In [11]:
%matplotlib inline
import matplotlib.pyplot as plt
import seaborn as sn
import pandas as pd
import numpy as np
import imp
from scipy.stats import theilslopes
sn.set_context('talk')
In [12]:
# Import custom functions
func_path = (r'C:\Data\James_Work\Staff\Heleen_d_W\ICP_Waters\TOC_Trends_Analysis_2015'
r'\Python\icpw\toc_trends_analysis.py')
icpw = imp.load_source('toc_trends_analysis', func_path)
Basic proof of concept for rolling Sen's slope idea.
Key questions:
Is TOC increasing (and, if so, is the trend significant)?
Is the rate of increase slowing (and, if so, is the slowing trend significant)?
First create some "toy" TOC data to experiment with. The data is noisy, but it initially increases rapidly and then levels off.
In [13]:
# Fake data
# Rising TOC, but *rise rate* decreasing through time
x = np.arange(1990, 2013)
y = np.log(1.5*(x-1989)) + np.random.uniform(low=0, high=1, size=len(x))

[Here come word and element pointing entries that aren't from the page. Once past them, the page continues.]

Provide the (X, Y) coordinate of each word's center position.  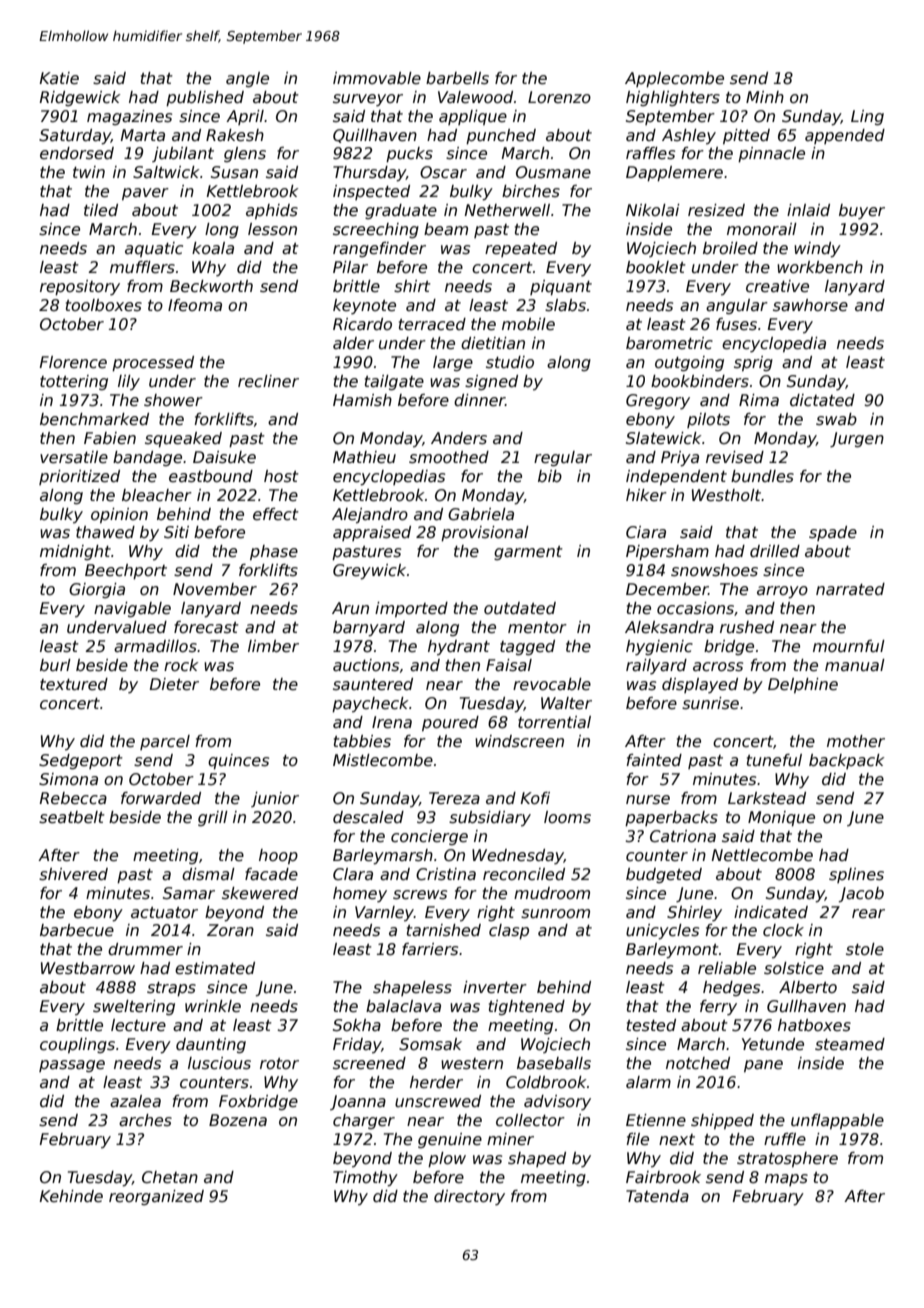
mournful (849, 646)
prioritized (79, 477)
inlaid (808, 210)
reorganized (156, 1197)
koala (213, 248)
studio (510, 362)
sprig (753, 363)
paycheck (370, 704)
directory (469, 1197)
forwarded (161, 798)
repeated (521, 249)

df = pd.DataFrame({'TOC':y}, index=x)
df.plot()
Out[13]:
In [14]:
# M-K test
res = icpw.mk_test(df['TOC'].values, 'test_stn', 'TOC')
print 'M-K test results: %s (p=%.4f)' % (res[4], res[3])
# Sen's slope
slp, intcp, lo, hi = theilslopes(y, x)
# Plot
y2 = slp*x + intcp
plt.plot(x, y)
plt.plot(x, y2)
Out[14]:
So there is an increasing overall trend (as we often find in our real data).
Idea:
Calculate Sen's slope using a 12-year moving window to give the rate of change through time
Use an M-K to test to see if there is a significant trend in this rate of change
NB: A 12 year moving window works well for a 22 year period: the minimum number of data points for reasonably robust M-K test is ~10, so using a 12 year window means the slope estimate for each segment is fairly robust. In addition, there are 12 twelve-year windows in a 22 year period, so the output is also large enough for a reliable trend test.
In [15]:
# Function for moving window
def sens_slp(df):
""" Calculate Sen's slope estimate.
"""
from scipy.stats import theilslopes
res = theilslopes(df)
return res[0]
In [16]:
# Calc rolling slopes
df2 = df.rolling(center=False, window=12).apply(func=sens_slp)
df2.plot()
plt.title('12 year windowed slopes (indexed by last year in each window)')
plt.ylabel('Slope')
Out[16]:
In general, the slopes seem to decrease through time, but is this change significant?
In [17]:
# Drop Nan
df2.dropna(inplace=True)
# M-K test
res = icpw.mk_test(df2['TOC'].values, 'test_stn', 'TOC')
print 'M-K test results: %s (p=%.4f)' % (res[4], res[3])
# Sen's slope
slp, intcp, lo, hi = theilslopes(df2['TOC'], df2.index)
# Plot
y3 = slp*df2.index + intcp
plt.plot(df2.index, df2['TOC'])
plt.plot(df2.index, y3)
Out[17]:
In [18]:
def sens_intcp(df):
""" Get intercept to go with slope estimate.
"""
from scipy.stats import theilslopes
res = theilslopes(df)
return res[1]
In [19]:
# Get intercepts
incpts = df.rolling(center=False,window=10).apply(func=sens_intcp)
incpts.columns = ['c']
df2 = df2.join(incpts)
df2
Out[19]:
In [20]:
fig = plt.figure(figsize=(15, 15))
# Plot slopes for each 10 year window
for yr in range(2001, 2013):
xi = np.arange(yr-11, yr+1)
slp = df2.ix[yr, 'TOC']
inc = df2.ix[yr, 'c']
yi = slp*(xi-yr+11) + inc
plt.plot(xi, yi, c='k', alpha=0.5)
# Original data
plt.plot(x, y, lw=5)
Out[20]:
This looks reasonable at first glance.